[Collected data entries]

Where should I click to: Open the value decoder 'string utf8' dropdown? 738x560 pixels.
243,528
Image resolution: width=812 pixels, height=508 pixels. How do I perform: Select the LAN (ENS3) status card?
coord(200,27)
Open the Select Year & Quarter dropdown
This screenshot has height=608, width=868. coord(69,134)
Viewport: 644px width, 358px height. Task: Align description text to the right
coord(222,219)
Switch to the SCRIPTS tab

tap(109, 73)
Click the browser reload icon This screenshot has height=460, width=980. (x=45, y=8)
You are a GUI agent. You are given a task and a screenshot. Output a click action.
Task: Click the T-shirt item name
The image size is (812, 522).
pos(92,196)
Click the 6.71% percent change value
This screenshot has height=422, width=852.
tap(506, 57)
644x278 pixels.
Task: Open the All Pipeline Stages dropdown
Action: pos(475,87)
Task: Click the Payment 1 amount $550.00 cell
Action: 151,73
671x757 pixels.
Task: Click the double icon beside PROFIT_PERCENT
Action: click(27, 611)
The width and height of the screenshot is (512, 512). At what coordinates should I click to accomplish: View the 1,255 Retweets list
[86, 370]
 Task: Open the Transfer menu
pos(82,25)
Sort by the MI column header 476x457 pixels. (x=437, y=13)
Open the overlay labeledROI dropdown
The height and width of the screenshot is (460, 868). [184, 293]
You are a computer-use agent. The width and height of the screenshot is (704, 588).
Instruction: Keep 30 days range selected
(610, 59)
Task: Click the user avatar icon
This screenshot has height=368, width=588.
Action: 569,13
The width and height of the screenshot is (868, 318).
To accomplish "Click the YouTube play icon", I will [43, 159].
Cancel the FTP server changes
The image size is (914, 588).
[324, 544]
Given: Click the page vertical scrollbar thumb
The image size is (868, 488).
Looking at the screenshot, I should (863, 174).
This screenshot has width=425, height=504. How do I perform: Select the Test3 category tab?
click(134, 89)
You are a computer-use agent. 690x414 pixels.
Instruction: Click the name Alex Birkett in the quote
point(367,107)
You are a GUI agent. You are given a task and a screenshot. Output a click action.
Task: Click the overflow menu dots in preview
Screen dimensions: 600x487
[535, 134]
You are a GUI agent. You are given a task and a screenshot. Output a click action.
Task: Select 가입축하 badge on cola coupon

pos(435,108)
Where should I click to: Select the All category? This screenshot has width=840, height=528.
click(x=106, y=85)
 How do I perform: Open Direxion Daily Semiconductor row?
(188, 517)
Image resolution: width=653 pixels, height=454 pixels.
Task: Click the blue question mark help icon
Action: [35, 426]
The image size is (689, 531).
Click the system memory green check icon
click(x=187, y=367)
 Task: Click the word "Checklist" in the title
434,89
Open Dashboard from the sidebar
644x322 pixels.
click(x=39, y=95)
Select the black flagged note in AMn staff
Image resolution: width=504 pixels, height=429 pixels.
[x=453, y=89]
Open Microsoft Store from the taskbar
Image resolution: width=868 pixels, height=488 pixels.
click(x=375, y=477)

Your objective:
Please write out all of the records above, character for character.

Exercise result:
Where should I click to: Open the value decoder 'string utf8' dropdown? 738x560 pixels.
243,528
Image resolution: width=812 pixels, height=508 pixels. How do I perform: Select the LAN (ENS3) status card?
coord(200,27)
Open the Select Year & Quarter dropdown
This screenshot has height=608, width=868. coord(69,134)
Viewport: 644px width, 358px height. Task: Align description text to the right
coord(222,219)
Switch to the SCRIPTS tab

tap(109, 73)
Click the browser reload icon This screenshot has height=460, width=980. (x=45, y=8)
You are a GUI agent. You are given a task and a screenshot. Output a click action.
Task: Click the T-shirt item name
The image size is (812, 522).
pos(92,196)
Click the 6.71% percent change value
This screenshot has height=422, width=852.
tap(506, 57)
644x278 pixels.
Task: Open the All Pipeline Stages dropdown
Action: pos(475,87)
Task: Click the Payment 1 amount $550.00 cell
Action: 151,73
671x757 pixels.
Task: Click the double icon beside PROFIT_PERCENT
Action: click(27, 611)
The width and height of the screenshot is (512, 512). At what coordinates should I click to accomplish: View the 1,255 Retweets list
[86, 370]
 Task: Open the Transfer menu
pos(82,25)
Sort by the MI column header 476x457 pixels. (x=437, y=13)
Open the overlay labeledROI dropdown
The height and width of the screenshot is (460, 868). [184, 293]
You are a computer-use agent. The width and height of the screenshot is (704, 588).
Instruction: Keep 30 days range selected
(610, 59)
Task: Click the user avatar icon
This screenshot has height=368, width=588.
Action: 569,13
The width and height of the screenshot is (868, 318).
To accomplish "Click the YouTube play icon", I will [43, 159].
Cancel the FTP server changes
The image size is (914, 588).
[324, 544]
Given: Click the page vertical scrollbar thumb
The image size is (868, 488).
Looking at the screenshot, I should (863, 174).
This screenshot has width=425, height=504. How do I perform: Select the Test3 category tab?
click(134, 89)
You are a computer-use agent. 690x414 pixels.
Instruction: Click the name Alex Birkett in the quote
point(367,107)
You are a GUI agent. You are given a task and a screenshot. Output a click action.
Task: Click the overflow menu dots in preview
Screen dimensions: 600x487
[535, 134]
You are a GUI agent. You are given a task and a screenshot. Output a click action.
Task: Select 가입축하 badge on cola coupon

pos(435,108)
Where should I click to: Select the All category? This screenshot has width=840, height=528.
click(x=106, y=85)
 How do I perform: Open Direxion Daily Semiconductor row?
(188, 517)
Image resolution: width=653 pixels, height=454 pixels.
Task: Click the blue question mark help icon
Action: [35, 426]
The image size is (689, 531).
Click the system memory green check icon
click(x=187, y=367)
 Task: Click the word "Checklist" in the title
434,89
Open Dashboard from the sidebar
644x322 pixels.
click(x=39, y=95)
Select the black flagged note in AMn staff
Image resolution: width=504 pixels, height=429 pixels.
[x=453, y=89]
Open Microsoft Store from the taskbar
Image resolution: width=868 pixels, height=488 pixels.
click(x=375, y=477)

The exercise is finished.